▶
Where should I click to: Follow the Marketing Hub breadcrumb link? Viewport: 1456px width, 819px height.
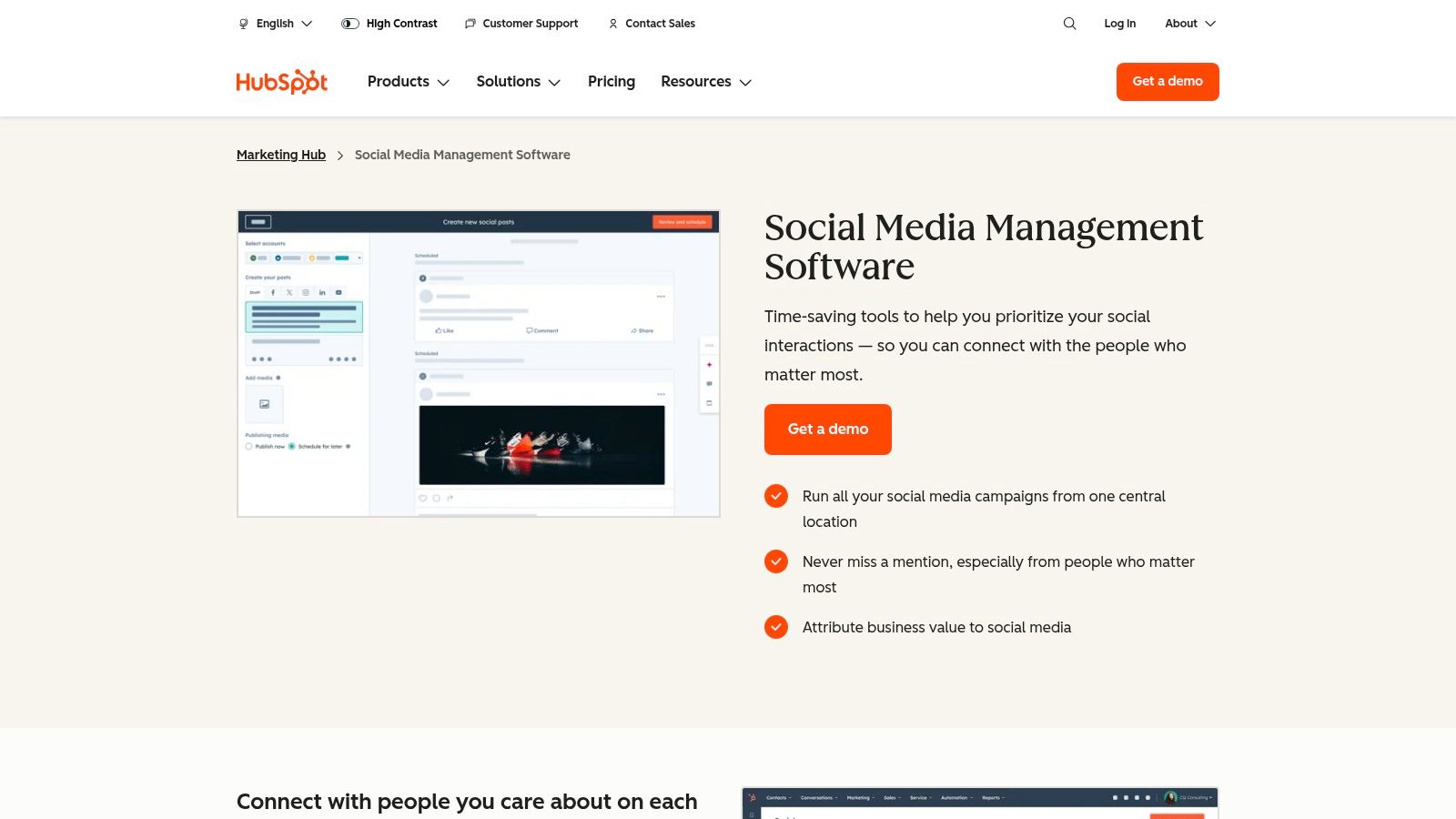click(280, 155)
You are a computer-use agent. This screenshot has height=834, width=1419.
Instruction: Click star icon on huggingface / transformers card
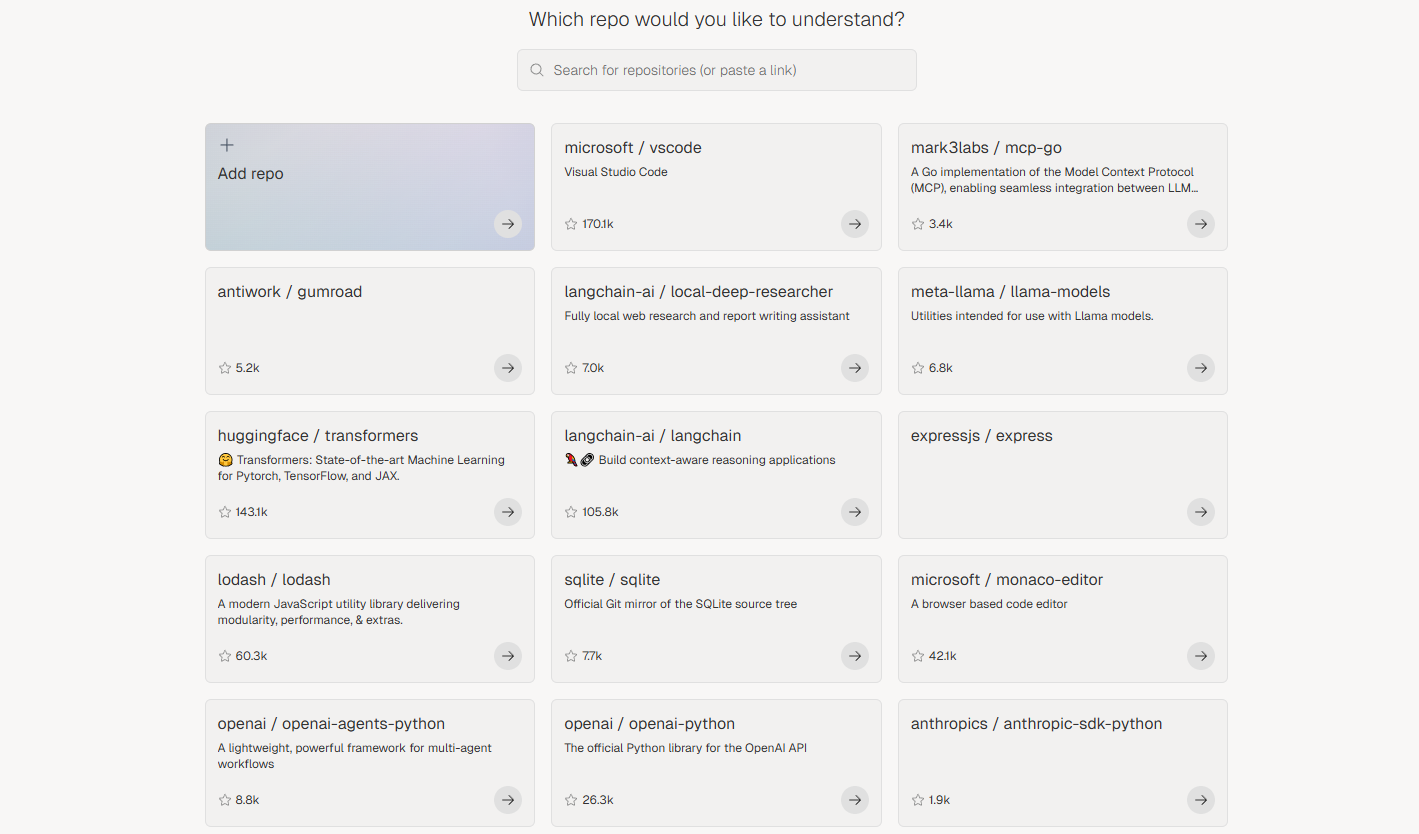click(225, 512)
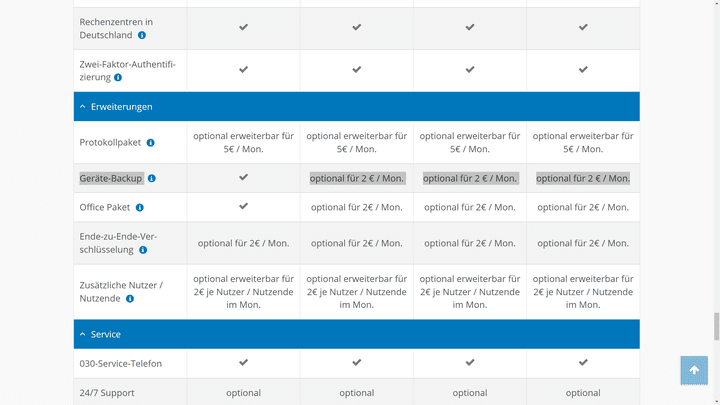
◀
Can you give back every line of the material above word for word, leaving out the pictures?

Where should I click to: Follow the Marketing Hub breadcrumb link? Viewport: 1456px width, 819px height.
click(280, 155)
You are a computer-use agent. This screenshot has height=834, width=1419.
Instruction: Click star icon on huggingface / transformers card
click(225, 512)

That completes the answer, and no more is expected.